More Will Go With Age
So tears came anyway. Grieving for he who I knew. Grieving for the many, many in the time to come who will go.
I can still feel the burn of teardrops that streamed down my face on that night in Freshman year. I was lamenting my own fate then. I felt it again today. I am mourning the passing of someone I knew now.
That was four years ago, also a Spring night. I scrolled past a Chinese quote as I ate dinner. The quote roughly translated to “I am scared that, even at the end, I may never catch up to the self onto which so much hope was placed.” I remember reading it again. The beef brisket was half-eaten because I had to pace down Alexander Walk for a club meeting.
Every blow of wind reminded me of the amount of solitude implicit in being in the streets where the only companions are lamp posts a regular shadow apart. Taylor Swift was singing through my headphones “They see right through me. Can you see right through me? They see right through me. I see right through me.”
I saw right through me. The caprice, pretension, contradictions. The hopes of my eager parents — there is so much they don’t know. The cluelessness about how to get there. The powerlessness about never being able to get there. That’s when it hit me.
But I didn’t let anyone see. Nobody was around. The street was dark: no amount of lamp posts could light my face nor my tears. I washed them off and blew my nose before entering the meeting room.
Four years older now. A part of the wisdom that comes with age is accepting. I can get over the fact that I might never catch up to the aspirations of my past. I’ve made peace with that. I thought I also made peace with death. I was wrong.
The email about his passing came during dinner today. On the walk down Alexander Walk to dance practice — the same path, four years later — images kept popping into my head. Inconsequential ones and impressions they were. A backpack slung low on one shoulder. A skateboard tucked under his arm. The way he talked about the VR club, the curriculum he wanted to build, his ambition to revive it. I don’t remember his voice exactly. I wish I did.

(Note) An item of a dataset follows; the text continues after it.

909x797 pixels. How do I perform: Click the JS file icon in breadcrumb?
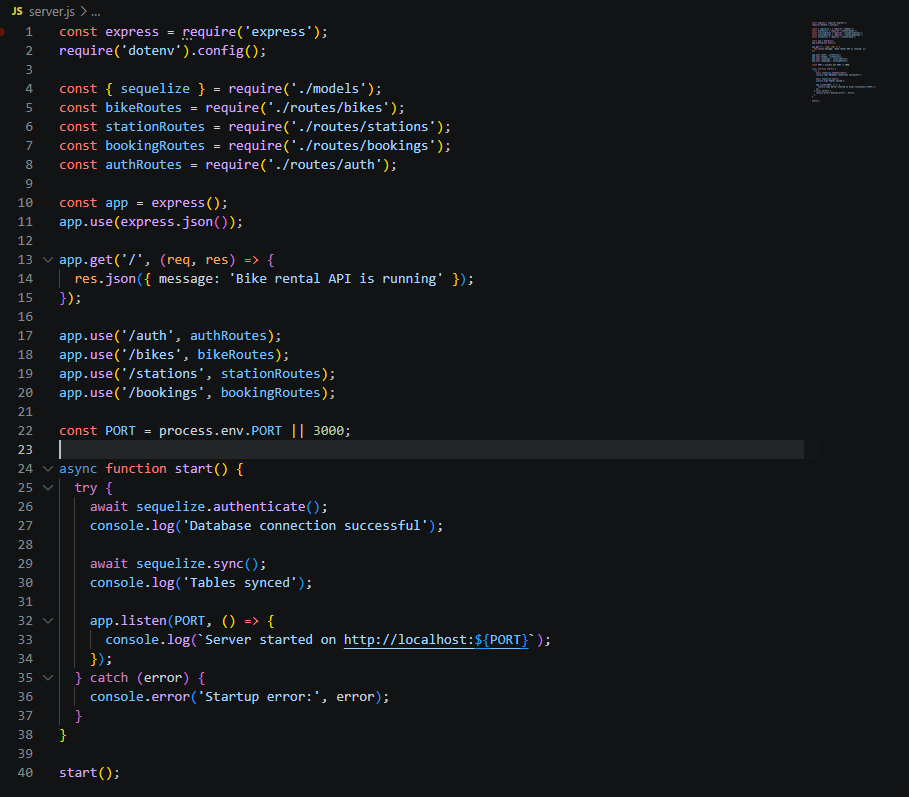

I didn’t want to cry — it felt like a self-important gesture, crossing a line of sorts, assuming the place of someone close to him. But even with this distance, for someone who I’ve simply admired from our simple interactions, I felt my defenses crumbling. Death broke the truce in a sly triumph.
So tears came anyway. Grieving for he who I knew. Grieving for the many many in the time to come who will go.
I had an inkling, when I paraded my peace with death, that it was an illusion propped up by distance. As it turns out, distance creates false comfort. I can justify this to myself by thinking that my armistice with death still stands generally, it’s just an element of regret that tipped the scale here: there is so much I hadn’t known, so much I’d wanted to know, so much I wish I knew. Maybe it’ll be different when the turn comes for someone who is older and closer to me. Or maybe I’ll be disillusioned again.
I started doing yoga to increase flexibility and aid digestion, but apparently it can also slow down aging, a process that I always dreaded. Rationally, yes, there is different scenery at every age. Yet the irrational fear of being weak, confused, and bald persists. Now there is one more reason. The hardest part of growing old, as I heard from a song, is that some people that you love don’t.
So I will age, enjoy the stages and seasons, even if only to appreciate the scenery for those who might never. And find a way to live with the fact that, despite sealed regrets and missed goodbyes, some people will stay young forever.